O desencobrimento do incognoscível pode fazer o desconhecido aparecer como verdade explícita na técnica, mas esta é apenas coadjuvante. O mistério é incognoscível, mas aparece pela abertura do próximo instante, no porvir, sempre surpreendente, desvelando o “como” ele gravou determinada linha. Entretanto, o cerne enigmático ainda continua no “porquê”. Provavelmente, havia algo que o incomodava na água-forte. O encavo, no metal, dependendo da profundidade em relação à superfície da matriz, não lhe abria para o que procurava. A linha gravada na calcogravura, quando feita por uma incisão rápida, não muito profunda, servia-lhe para potencializar suas figuras, mas a linha, sua obsessão, precisava falar mais alto do que as figuras. A única saída seria a profundidade, o tempo de gravação no ácido, mas, quando o encavo era mais profundo, a forma da figura se sobrepunha à linha (Figura 5,Figura 6,Figura 7). Grassmann era um pesquisador inquieto.
A poética da linha ou, de outro modo, a pesquisa do “como” ele gravaria sua linha em água-tinta foi uma possibilidade de abertura que ele esperava e que aconteceu. Forçado, talvez, por sua própria ideia de limite da água-forte, não se apoiou na forma que o encavo possibilitou, porque a forma detém um poder metafísico. Ele era materialista demais para se contentar com a forma. Buscou apoio no mistério de sua linha. Se este aspecto enigmático o surpreendeu conscientemente, eu não sei. Em seu dia a dia, porém, buscou os recursos simples para desvendá-lo.
Encontrou, assim, a solução mais genial, mas também simples, que buscou do seguinte modo: usou uma anilina para tingir tinta de parede, acrescentou detergente e, com uma caneta a bico de pena, desenhou como se essa tinta fosse de caligrafia. Secou esse material no fogão, aqueceu a chapa e, depois disso, encobriu a superfície da chapa com um compressor e borrifou sobre ela asfalto diluído em querosene. Precisava de uma película muito fina que encobrisse a linha e a fizesse soltar-se da chapa quando embebida em banheira de água, levantando, assim, a película asfáltica sobre ela. Quando a linha ficou livre do asfalto, desvelou-se a superfície do cobre ou matriz. Finalmente, desengordurou a linha e acrescentou breu nessa brecha, aquecendo, pela última vez, a chapa. Assim, criou a linha em água-tinta ou em lift ground.

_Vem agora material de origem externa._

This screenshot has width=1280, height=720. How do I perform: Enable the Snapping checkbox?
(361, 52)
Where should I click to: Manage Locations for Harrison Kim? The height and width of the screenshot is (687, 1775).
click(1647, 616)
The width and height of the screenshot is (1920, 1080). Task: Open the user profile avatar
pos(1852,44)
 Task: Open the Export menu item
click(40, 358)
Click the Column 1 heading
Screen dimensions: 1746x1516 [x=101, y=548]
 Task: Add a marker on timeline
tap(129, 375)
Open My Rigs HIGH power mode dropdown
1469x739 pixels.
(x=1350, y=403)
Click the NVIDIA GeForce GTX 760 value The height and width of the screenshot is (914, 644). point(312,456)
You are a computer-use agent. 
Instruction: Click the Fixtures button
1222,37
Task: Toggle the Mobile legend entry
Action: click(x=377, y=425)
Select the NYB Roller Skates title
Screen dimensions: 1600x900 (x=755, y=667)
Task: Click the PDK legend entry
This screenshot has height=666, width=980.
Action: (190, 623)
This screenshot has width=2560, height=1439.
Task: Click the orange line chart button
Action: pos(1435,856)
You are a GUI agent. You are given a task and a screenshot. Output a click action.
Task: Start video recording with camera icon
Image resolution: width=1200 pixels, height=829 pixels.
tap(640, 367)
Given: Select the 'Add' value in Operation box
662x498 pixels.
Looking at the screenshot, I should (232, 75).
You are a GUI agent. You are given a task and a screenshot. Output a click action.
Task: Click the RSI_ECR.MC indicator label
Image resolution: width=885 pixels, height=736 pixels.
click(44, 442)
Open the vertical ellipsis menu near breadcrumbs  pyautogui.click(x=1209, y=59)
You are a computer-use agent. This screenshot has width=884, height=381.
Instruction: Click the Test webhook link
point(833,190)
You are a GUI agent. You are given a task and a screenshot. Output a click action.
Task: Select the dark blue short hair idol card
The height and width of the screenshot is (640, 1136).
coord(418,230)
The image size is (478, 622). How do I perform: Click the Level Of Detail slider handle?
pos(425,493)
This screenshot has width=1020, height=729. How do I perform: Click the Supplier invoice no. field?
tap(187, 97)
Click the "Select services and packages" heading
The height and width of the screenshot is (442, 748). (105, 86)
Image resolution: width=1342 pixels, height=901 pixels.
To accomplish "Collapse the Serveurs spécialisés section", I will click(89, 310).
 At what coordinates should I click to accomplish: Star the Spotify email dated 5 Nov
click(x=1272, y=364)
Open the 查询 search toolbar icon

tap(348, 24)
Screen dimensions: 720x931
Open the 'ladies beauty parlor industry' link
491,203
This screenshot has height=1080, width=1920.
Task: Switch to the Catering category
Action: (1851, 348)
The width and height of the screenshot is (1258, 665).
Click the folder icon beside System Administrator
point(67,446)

Essa descrição, que pode ser confundida com a busca de Grassmann apenas por uma solução técnica, parece-me uma intenção explícita nesse artista, mas a intensidade com que se envolvia deu a tonalidade afetiva de sua poética. Parafraseando Deleuze: extensão, intensidade e indivíduo manifestaram-se por meio de uma das abstrações do pensamento imaginativo de Grassmann, que criou um suposto caos e, de uma sucessão de crivos e autocríticas, aproximou o desenho da calcogravura com uma espontaneidade de gente do interior, ou seja, excessivamente sincera. Esse indivíduo, talvez um pouco antissocial, criou sua mundanidade de artista.
A gravura como parte dessa mundanidade revelou a elucidação da coexistência de indivíduos, artistas, pesquisadores. Portanto, a calcogravura, o desenho e o artista apareceram como compossíveis, combinados, aqui, para serem apresentados como poética da linha e pelo seu processo de criação artística singular e anacrônico. Grassmann foi um artista anacrônico. Não que tenha cometido um erro de cronologia, nem que tenha sido retrógrado, mas um artista que não estava de acordo com os acontecimentos de sua época.
4. Dos acontecimentos gerais
Os acontecimentos de sua época fizeram-no um desterrado em relação à arte contemporânea. Não um prisioneiro monástico, mas um prisioneiro de sua linha, de seu mistério profundo de entalhador, xilogravador. Assim, de uma sucessão de crivos, de acontecimentos, surgiram a gravura em metal, a obra e o artista.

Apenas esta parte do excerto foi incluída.